Furthermore, according to Marie-Hélène Jetté, head of the labour and employment law group for Langlois Lawyers in Montreal, asking for proof of vaccination would not be discriminatory if the employer requires its employees to be vaccinated, with some exceptions provided for human rights legislation. For example, in Quebec the Ministry of Health issued a decree that requires some healthcare workers to provide proof that they have been vaccinate against COVID-19. Those who refuse will be reassigned or put on leave without pay.

COVID-19 vaccination may be required for certain jobs, or to attend a specific place of work, added Jetté. “I think you can ask a candidate if he is vaccinated and if so, ask for the proof,” she said.

McInnes Cooper also suggests that employees can be required to provide proof of COVID-19 vaccination, just as they can be required to provide certain other medical evidence. “The keys will be the reasonableness and proportionality of the personal information you require employees to provide,” states the firm’s blog. “In the policy, require [employees] provide a medical note or certificate from a medical practitioner confirming they received the vaccination.
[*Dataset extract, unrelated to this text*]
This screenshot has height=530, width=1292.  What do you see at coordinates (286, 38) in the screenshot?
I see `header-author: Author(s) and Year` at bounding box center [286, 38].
In addition, require the note or certificate specifying the brand of vaccine they received; this information could be important once more is known about COVID-19 vaccinations, for example, how long the protection will last.”
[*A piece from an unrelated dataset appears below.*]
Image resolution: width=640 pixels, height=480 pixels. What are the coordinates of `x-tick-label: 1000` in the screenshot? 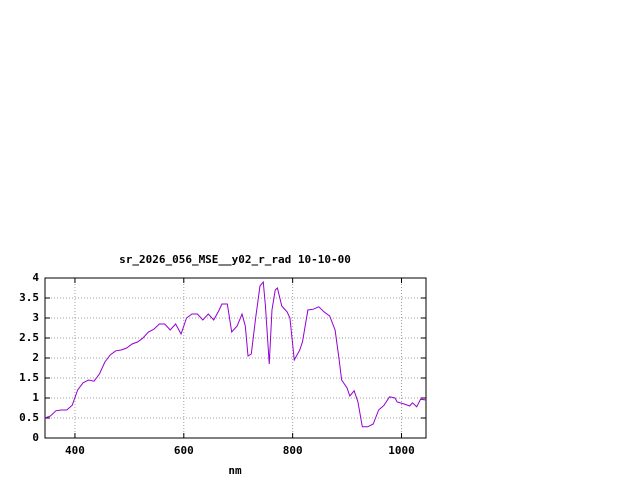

At the same time, requesting proof of vaccination or a vaccination certificate is a collection of personal health information which can raise privacy concerns, according to a blog article posted on the website of the legal firm McCarthy Tétrault LLP. “Employers should be mindful of the applicable privacy legislation (if any) that applies to them.”

As such, the employment agency Peninsula Group recommends employers implement a vaccine records policy that “should include details on your reasons for collecting the data, the appropriate privacy protection measures you’ll follow to store, secure, and destroy such data.”

The vaccination requirements and regulations could change quickly, as new medical evidence and information becomes available. “The law is responsive to the scientific context. Evidence is important. And evidence is changing quite fast,” Colleen Flood, a law professor at the University of Ottawa said. “One of the things that would be a slam-dunk is evidence that the (COVID-19) vaccine prevents transmission.”